Chromosome aneuploidy is the presence of more or less than one or even more chromosomes in a normal chromosome set.
For example, in Down syndrome, there is one extra chromosome on chromosome 21, with conditions such as mental retardation and peculiar facial features.
This is a very serious chromosomal variant that usually leads to miscarriage of the fetus.
Recently, in a study published in Science Advances, researchers from the Spanish National Cancer Research Center (CNIO) reported for the first time an exceptional case of chromosomal aneuploidy.
The patient had a rare genetic mutation, which led to the presence of chromosomal abnormalities in 30% to 40% of his blood cells, with a marked susceptibility to cancer.
This patient had 12 types of cancer over a 36-year period, five of which were malignant.
Researchers performed whole exome sequencing (WES) on the patient’s blood samples.

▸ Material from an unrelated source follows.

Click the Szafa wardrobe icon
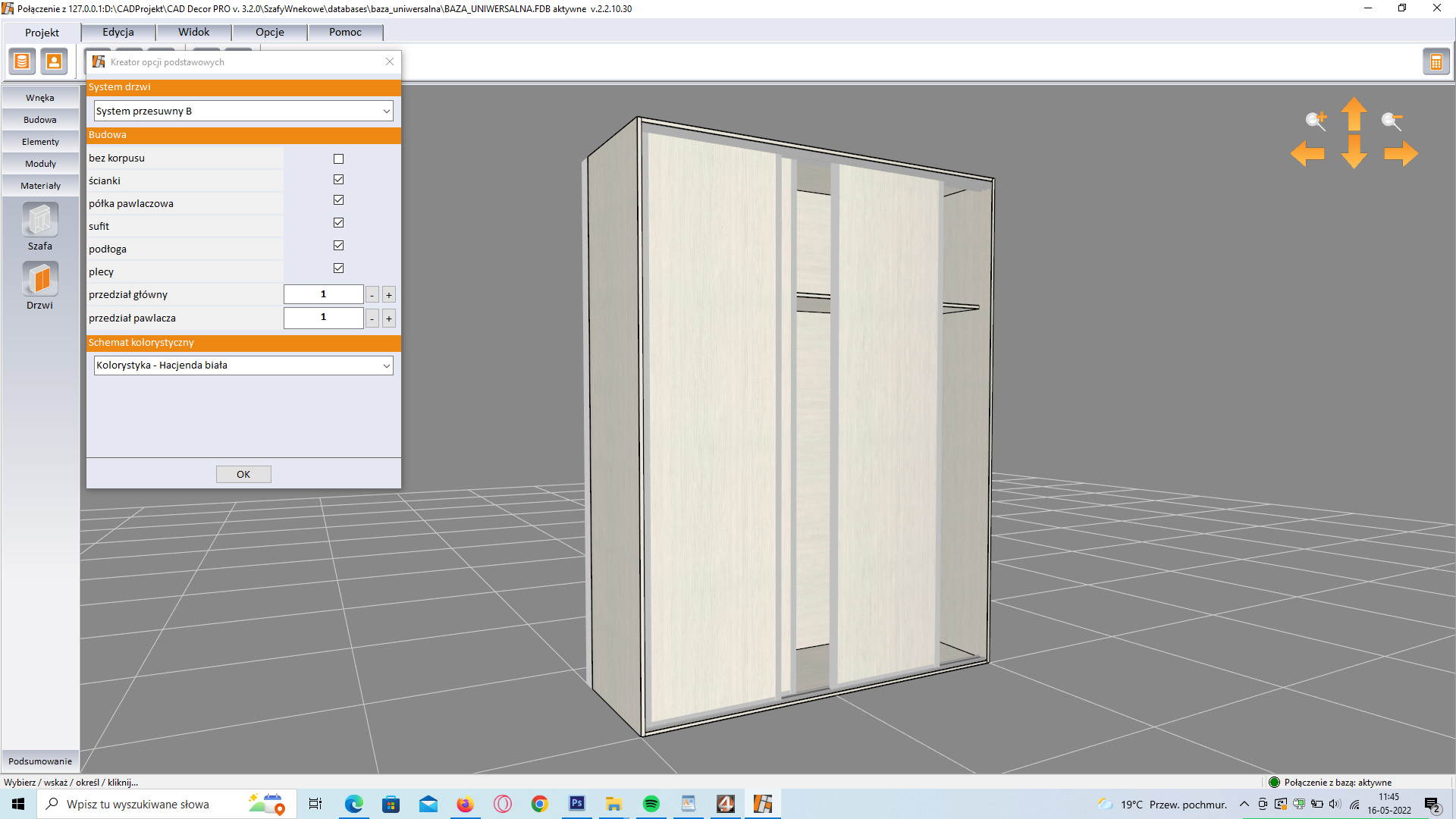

They found MAD1L1, a gene that is essential for cell division and proliferation.
The researchers found that the patient had mutations in both alleles of this gene (mice with this condition typically do not survive past the fetal period).
In addition, the researchers analyzed the genomic changes in peripheral blood mononuclear cells of the patient and his relatives, as well as in normal and pathological tissues and tumors of the patient.
They confirmed that the MAD1L1 mutation does cause aneuploid tumor cell formation.
However, the MAD1L1 mutation also causes upregulation of gene expression associated with inflammation in patients, leaving them in a highly inflammatory state throughout the body and possibly more likely to clear chromosomally abnormal tumor cells in vivo.
Compared to tumor markers and pathological diagnosis, studies have also shown the use of single-cell sequencing, which may help detect cancer earlier.